CITF-FM
- Quebec City, Quebec; Canada;
- Broadcast area: Capitale-Nationale
- Frequency: 107.5 MHz
- Branding: 107,5 Rouge

Programming
- Language: French
- Format: Adult contemporary
- Affiliations: Rouge FM

Ownership
- Owner: Bell Media; (Bell Media Radio);
- Sister stations: CHIK-FM, CFAP-DT

History
- First air date: July 22, 1982
- Call sign meaning: Disambiguation of sister station CITE-FM in Montreal

Technical information
- Class: C1
- ERP: 37,000 watts
- HAAT: 429.5 metres (1,409 ft)

Links
- Webcast: Listen Live
- Website: rougefm.ca/quebec.html

= CITF-FM =

Radio station in Quebec City

CITF-FM is a French-language Canadian radio station located in Quebec City, Quebec, Canada.

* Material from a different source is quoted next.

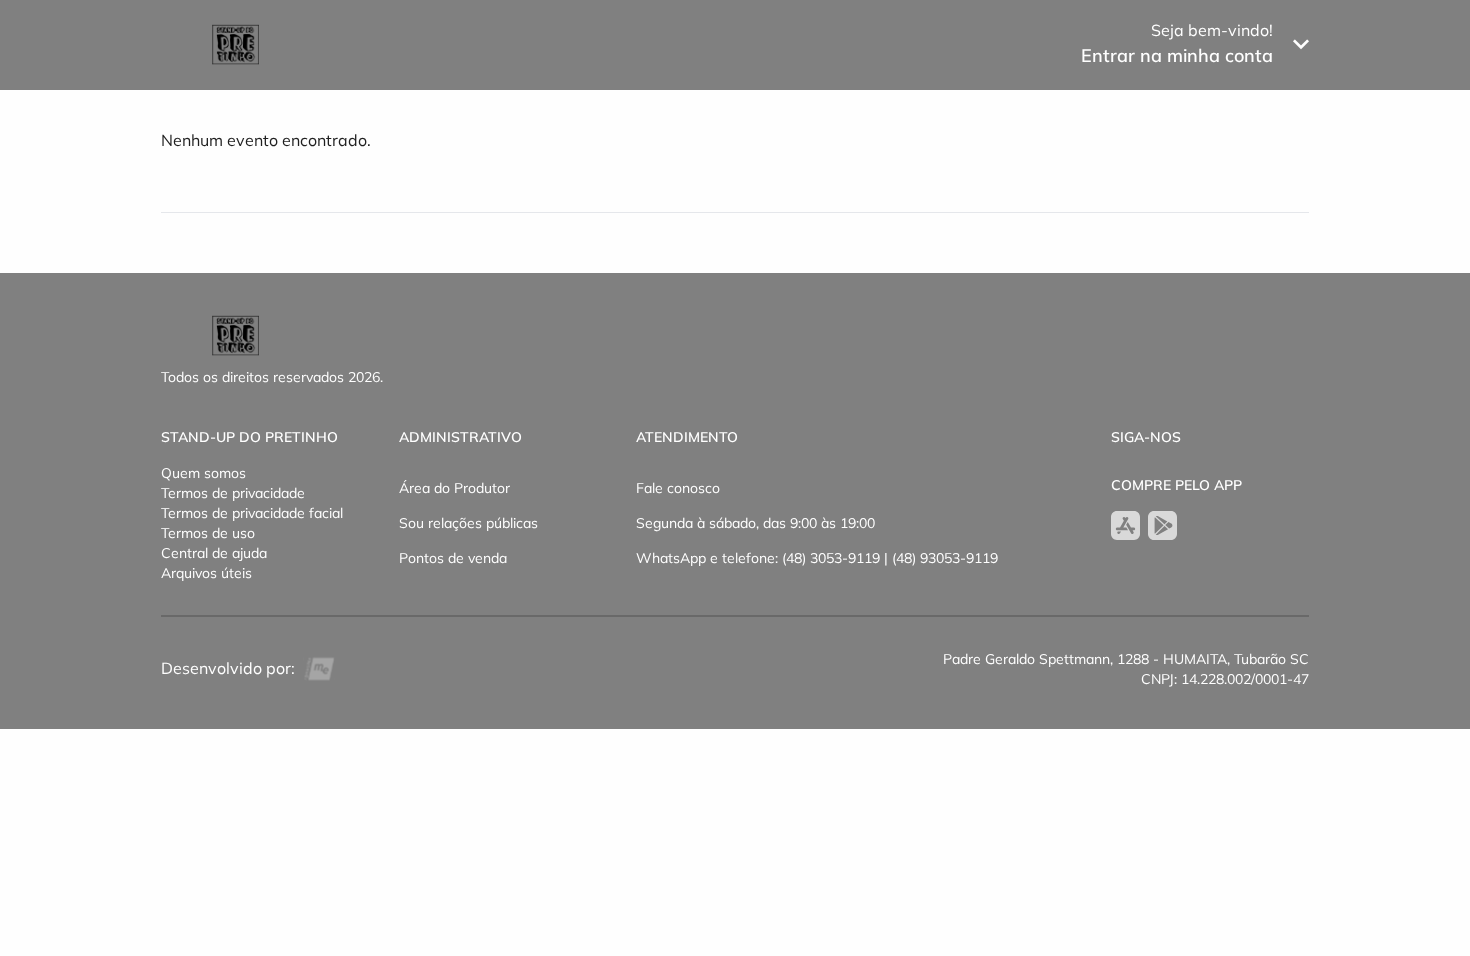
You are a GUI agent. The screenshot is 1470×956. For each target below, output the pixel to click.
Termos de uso (208, 533)
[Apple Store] (1125, 525)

Owned and operated by Bell Media, it broadcasts on 107.5 MHz with an effective radiated power of 37,000 watts (class C1) using an omnidirectional antenna. The station's transmitter is located at Mount Bélair.

The station has an adult contemporary format since 1990 and is part of the "Rouge FM" network which operates across Quebec and Eastern Ontario.

==History==
CITF-FM started operations on July 22, 1982 as a sister station to the now-defunct CKCV 1280 with a beautiful music format. The latter closed in September 1990, as part of a failed attempt of Telemedia (then owner of both stations) to buy CHRC 800, as at the time owners were limited to only one AM station and one FM station per market. (Although the purchase of CKCV was denied by the Canadian Radio-television and Telecommunications Commission (CRTC), that station remained dark.)

Up until 1990, CITF-FM had a beautiful music format. The station switched to adult contemporary in 1990 and the station was renamed CITF Rock-Détente.

In 2004, Astral Media revamped the Rock Détente network with a new logo. This resulted in "Rock-Détente" being renamed to simply 107,5 RockDétente. As such, the station no longer publicly uses its callsign (although the callsign was resurrected as station identification in 2011).

CITF-FM is programmed locally with their own staff, personalities and playlist, independent from the rest of the Rouge FM network. On August 18, 2011, at 4:00 p.m. EDT, the station ended its longtime 21-year run with the "RockDétente" branding. All "RockDétente" stations, including CITF, rebranded as "Rouge". On CITF-FM, the last song under the "RockDétente" branding was "Salut les amoureux" by Joe Dassin, followed by a tribute of the branding. Being locally programmed, it was the only station not to sign off "RockDétente" with "Pour que tu m'aimes encore" by Celine Dion. The first song under "Rouge" was "I Gotta Feeling" by Black Eyed Peas. As a Rouge station, CITF-FM remains locally programmed, aside from a few network programs it carries.